Numerous research has indicated an association between sedentary behaviour and lower physical function in older adults [5, 28]. While a recent systematic review conducted by Copeland et al. [17] discusses many such results, the authors bring forward a number of articles contradicting such a relationship. Of particular interest, two studies adjusting for MVPA found doing so accounted for the potential relationship between sedentary behaviour and physical function, resulting in the relationship no longer achieving significance [29, 30]. Similar results were found here, as adjustment for total MVPA accounted for the observed relationship between the various bouts of sedentary behaviour and the observed association with physical function.

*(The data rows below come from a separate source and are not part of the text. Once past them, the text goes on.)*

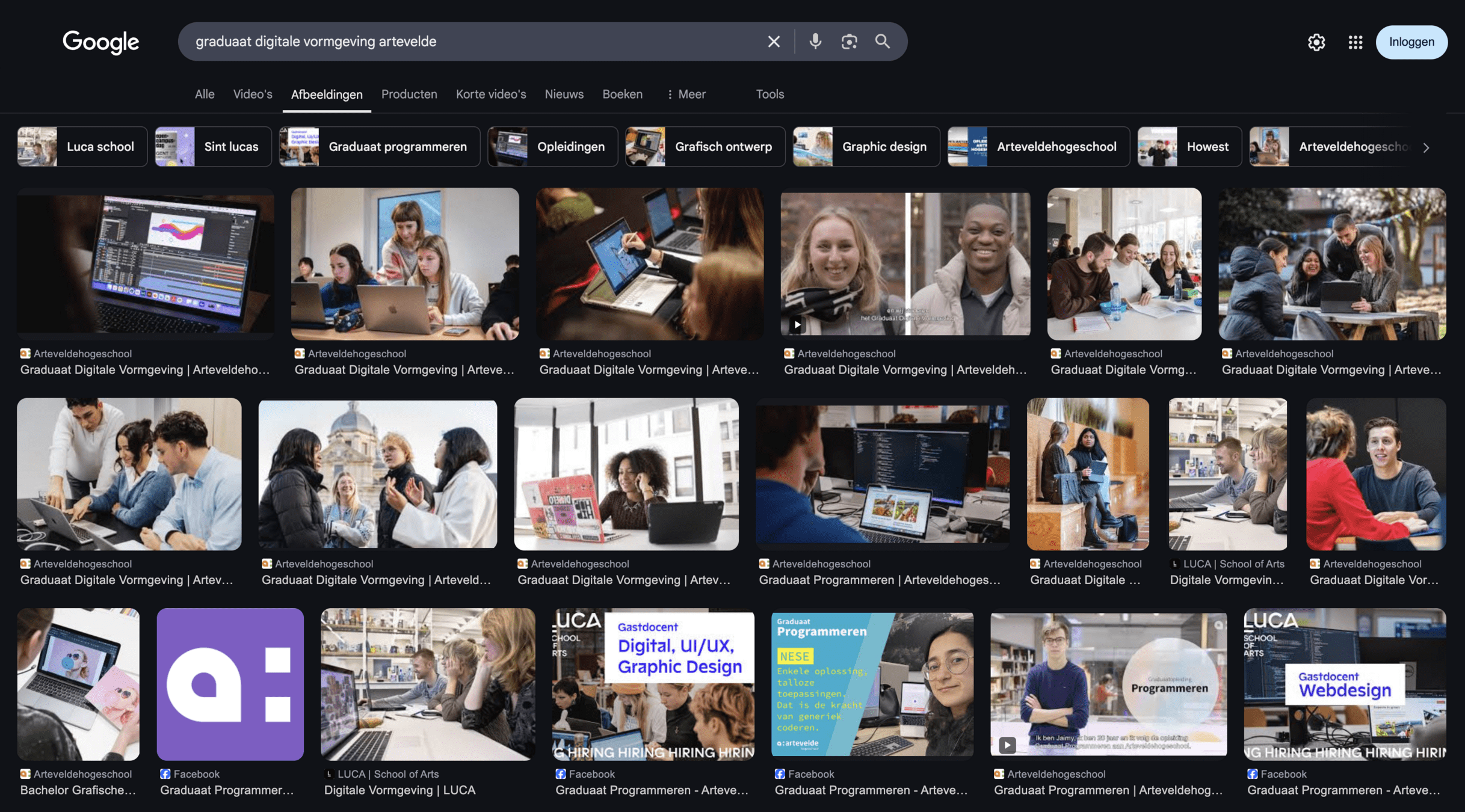Click the Inloggen button
The image size is (1465, 812).
coord(1411,42)
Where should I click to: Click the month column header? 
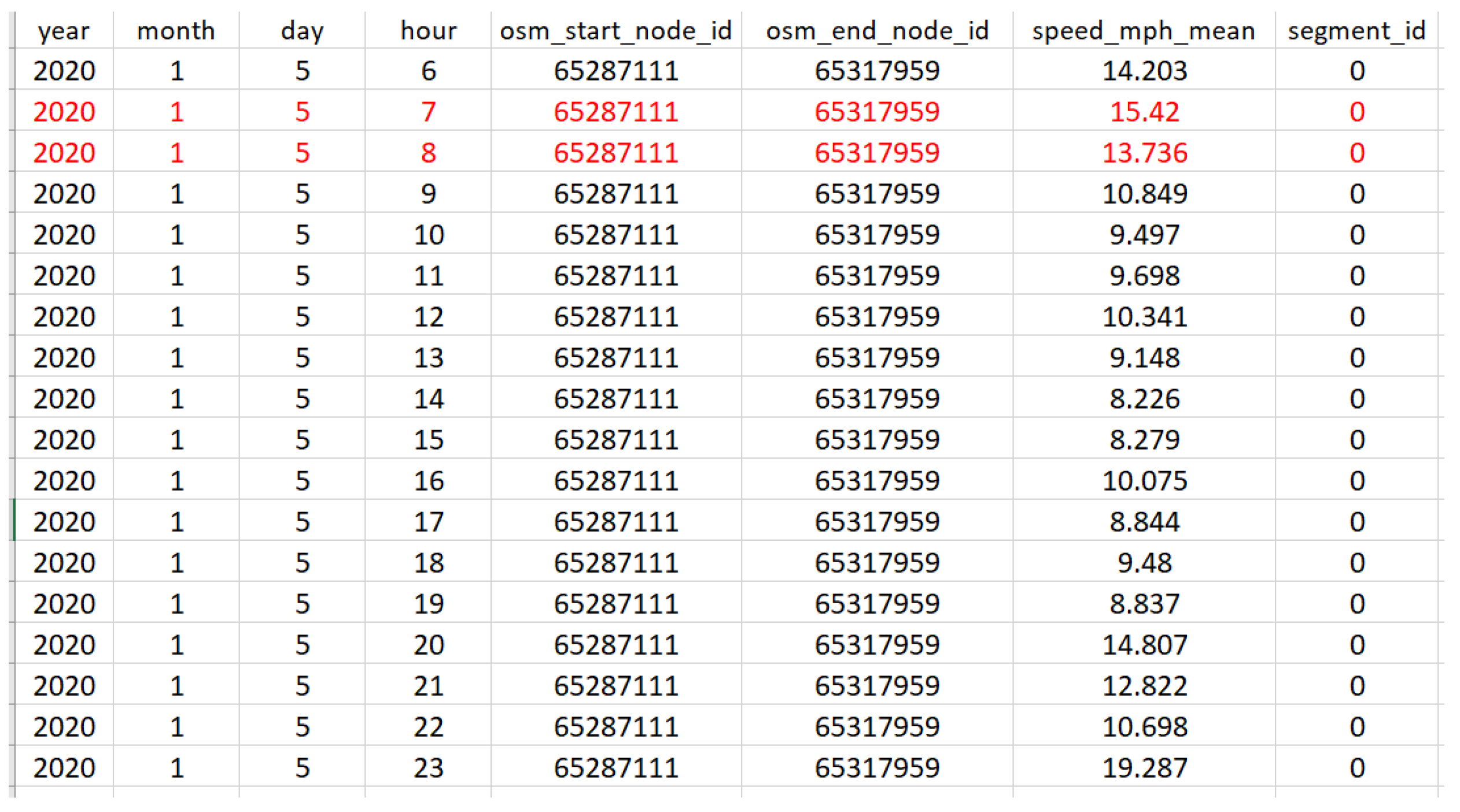pyautogui.click(x=176, y=31)
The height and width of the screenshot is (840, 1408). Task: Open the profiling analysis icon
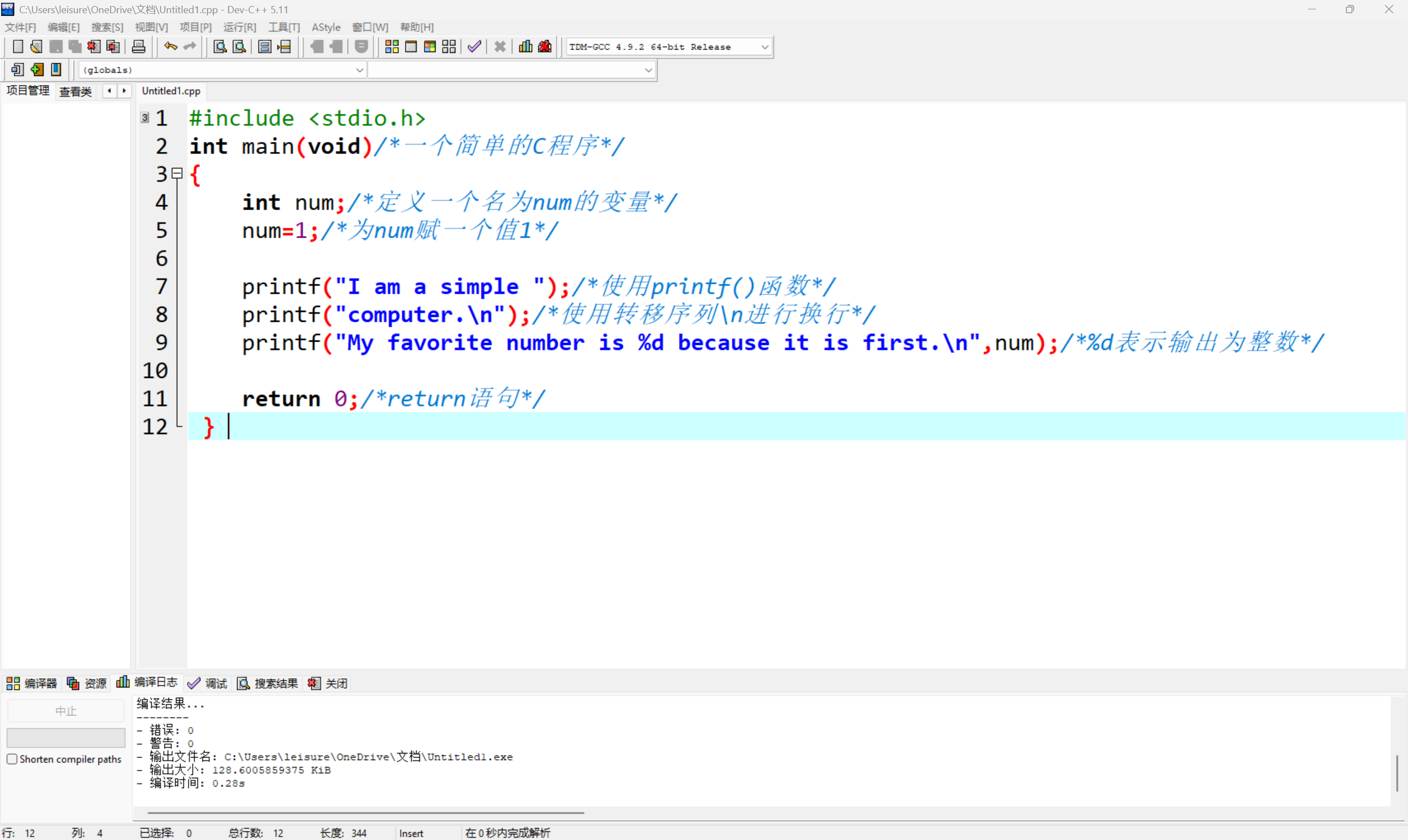525,46
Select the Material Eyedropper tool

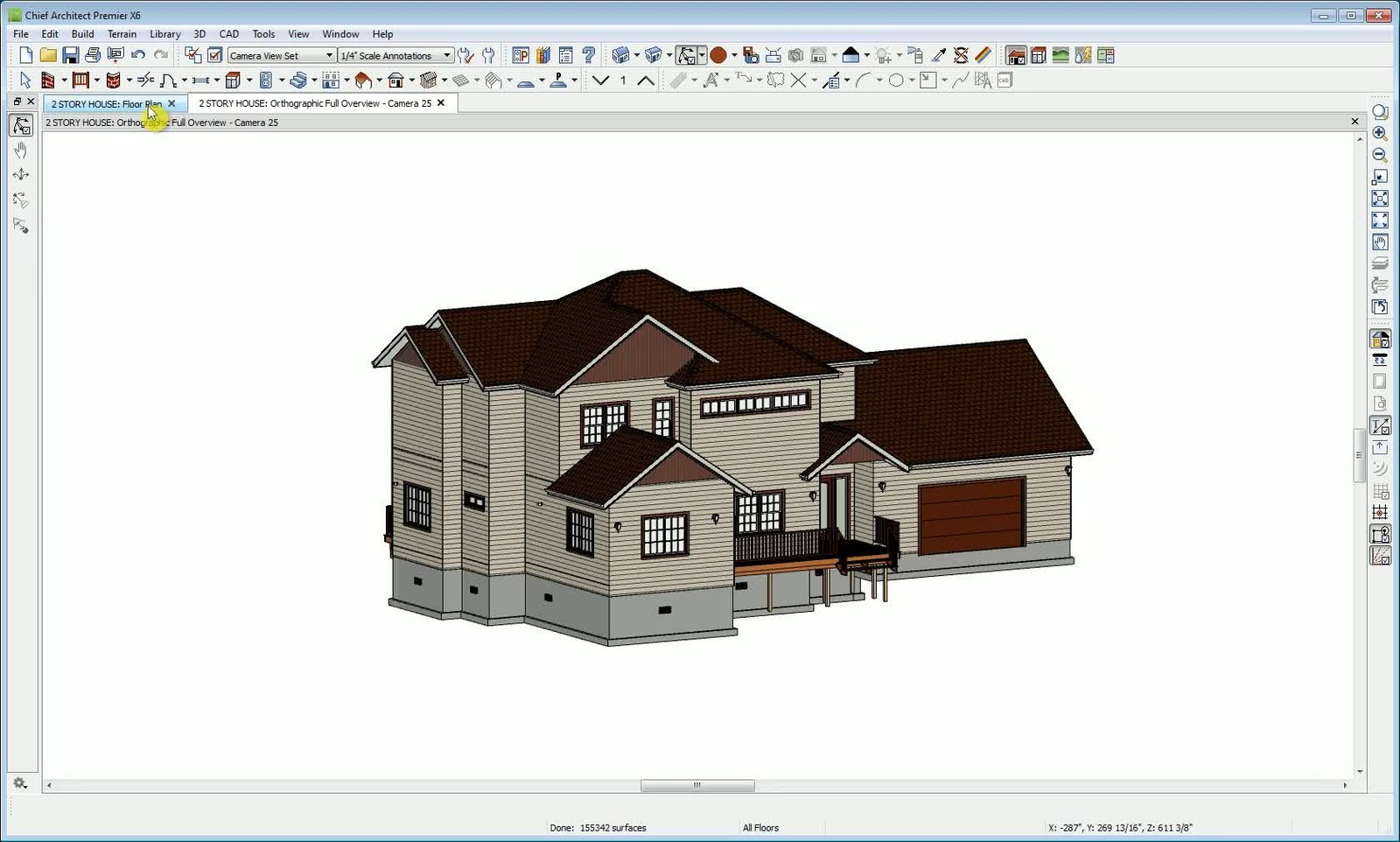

Regardless of the controversial relationship between sedentary behaviour and physical function, a meta-analysis conducted by Shrestha et al. [31] highlights the lack of randomized control trials attempting to evaluate the effectiveness of lifestyle interventions aiming to reduce sedentary time in older adults. The authors’ analysis of adults aged 18–60 identified short- and medium-term reductions in sedentary time as a result of a variety of lifestyle interventions, averaging a reduction of approximately 30 min per day. Our results indicate that such a change, should their findings translate to the older adult population, may not be sufficient to benefit physical function. Nonetheless, further research is necessary to identify both the potential benefits and the effectiveness that interventions aimed at reducing sedentary time in older adults may have.

Strengths and limitations

The study described above is strengthened through the utility of NHANES, as the database provides a large, nationally representative, appropriately weighted sample, thus increasing external validity. The objective measurement of MVPA and sedentary behaviour via accelerometry provided an accurate indication of participant movement, thus reducing recall error and social desirability bias. Finally, the scope of the NHANES database allowed for the adjustment for major confounding factors. Despite these strengths, limitations exist which require consideration as well. First, while the analysis was weighed to account for the complexity in the design it remains possible that the final sample was no longer absolutely representative of older adults in the United States. Of note, the percentage of university attendees who also completed graduate school is high, and the influence of such an occurrence is unknown. The discussed results are also cross-sectional in nature. As such, the potential causality of the described relationships remains unknown. The NHANES outcomes used to describe physical function were self-reported, thus introducing potential bias to the outcomes. Objective measurement of physical function would provide higher confidence, and aid in reducing potential biases. The relatively short duration of the sedentary bouts may have impacted the results. It remains possible that longer durations of sedentary behaviour could have a negative association with physical function. Finally, the number of participants who completed bouts of MVPA lasting 30 min or longer was limited. This likely influenced the results in interpreting the relationship between longer-duration bouts of MVPA and physical function.

Conclusion

In conclusion, various patterns of MVPA are associated with an increased likelihood of above average physical function for one’s respective sex and age, in independent older adults. It may be beneficial for future physical activity guidelines to encourage various patterns of MVPA, as opposed to the current strategy of requiring bouts of 10 min or more. Conversely, bouts of sedentary behaviour of up to 60 min in duration are not associated with physical function, once adjusted for total MVPA. In other words, this study suggests that various patterns of physical activity have a more meaningful relationship with physical function than sedentary behaviour for independent older adults living.